**TEXT SEGMENT:**

The New Yorker April 13, 2020 pp16-22 DEPT. OF SCIENCE “ATTACK MODE” “Can we create antivirals to combat the next pandemic?” By Mathew Hutson
“With each new virus, we’ve scramble for a new treatment. Our approach has been ‘one bug, one drug’”
Recent History
1994-HIV, Human Immunodeficiency Virus AKA the AIDs Virus-A RNA virus. David “Ho found that a certain class of drugs could dramatically reduce the viral load of AIDS patients”. But RNA viruses, of all microbes, are especially able to rapidly become resistant by mutating. So, Ho’s team developed an “an ‘AIDs Cocktail’” consisting for four drugs that reduced HIV's ability to evade therapy.
SARS-CoV, a coronavirus, causing a Severe Acute Respiratory Syndrome emerged in China November 2002 but was contained and ended in July 2003.
“Another coronavirus, MERS-CoV, caused an outbreak in the Arabian Peninsula; Middle East respiratory syndrome” in 2012 but “passed quickly”.
SARS-CoV-2 or COVID-19, another coronavirus, in China on or before December 2019 has, as we are all aware, become a pandemic that won't end until there is sufficient herd immunity and ultimatlely an effective vaccine if one can be developed. HIV and HCV are examples of viruses without an effective vaccine.
As it turns out, acute viral syndromes that resolve rapidly and without much mortality are not profitable pursuits for biopharma and are not funded by government-research grants. COVID-19 given its global spread and mortality has gotten everyone’s attention and funding is being provided.
History of anti-microbial treatments.
In some cases, the route of transmission is such that education, changes in sanitation and certain precautions can limit the spread of microbial disease. Most bacteria don’t mutate rapidly and many antibiotics have been successful as treatments. Protozoa, like Malaria are spread by mosquitos and fleas but are restricted by “climate and geography” and public control measures can help like treating mosquito breading grounds with insecticides.
Viruses, especially RNA, are problematic because they mutate rapidly, can be spread by the respiratory route and some are infectious when the carrier is without signs or symptoms of disease. These viruses originate in animals but sometimes cross species and become capable of infecting humans by animal to human transmission and then proliferate further by human-to-human transmission. Some public health measures like frequent hand-washing and physical distancing can reduce the spread of a new virus. When a new pathogenic virus emerges the population is at risk because no innate immunity or vaccine exists. Effective vaccines, if they can be developed, boost immune defenses by stimulating the production of viral neutralizing antibodies that target the virus for elimination by host defenses. They are proactive treatments but can only be created after our exposure and thorough scientific research and development. Vaccines are typically very specific and designed to meet this year’s form of the virus when the virus is the type, like RNA viruses (includes influenza and coronavirus), that mutates rapidly.
“For the roughly two hundred identified viruses…there are approved treatments for only ten or so”. Unlike antibiotics, that act on classes of bacteria, current anti-viral drugs are typically effective only on one virus. The approach, in the past has been, "one bug, one drug". So, knowing these limitations and understanding the unparalled mortality of the Spanish Flu (1918) and COVID-19 (2019), the search is now on for “one pill, or, anyway, a mere handful-that will eliminate whatever ails us”.

**STUDY MATERIAL:**
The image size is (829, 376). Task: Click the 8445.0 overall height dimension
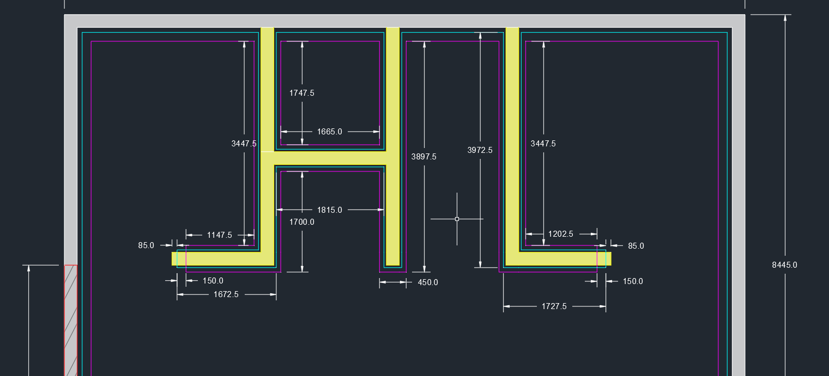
==
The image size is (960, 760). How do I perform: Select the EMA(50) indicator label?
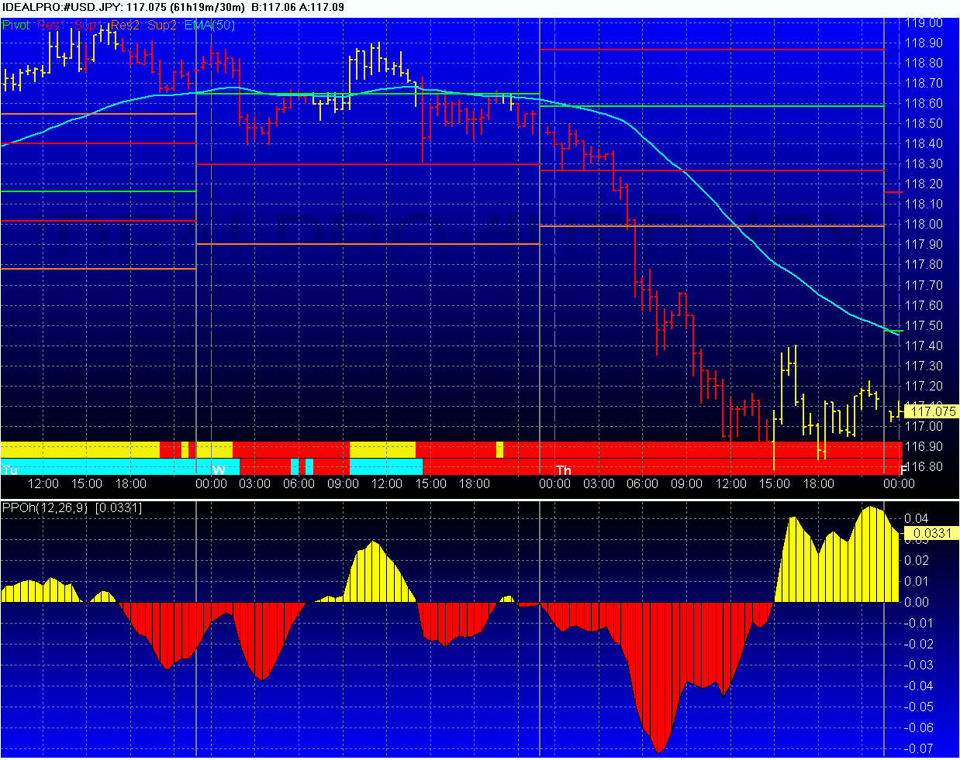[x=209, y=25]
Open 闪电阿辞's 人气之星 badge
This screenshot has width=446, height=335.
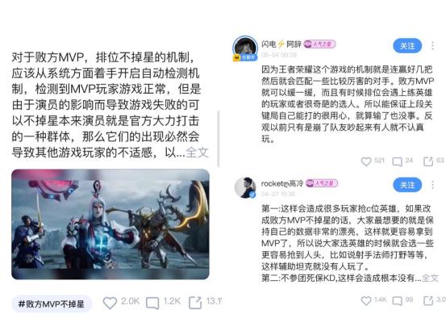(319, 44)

**WORK INSTRUCTION:** In the text on antiviral treatments, how many of the roughly two hundred identified viruses have approved treatments?

**EXERCISE RESULT:** Only ten or so.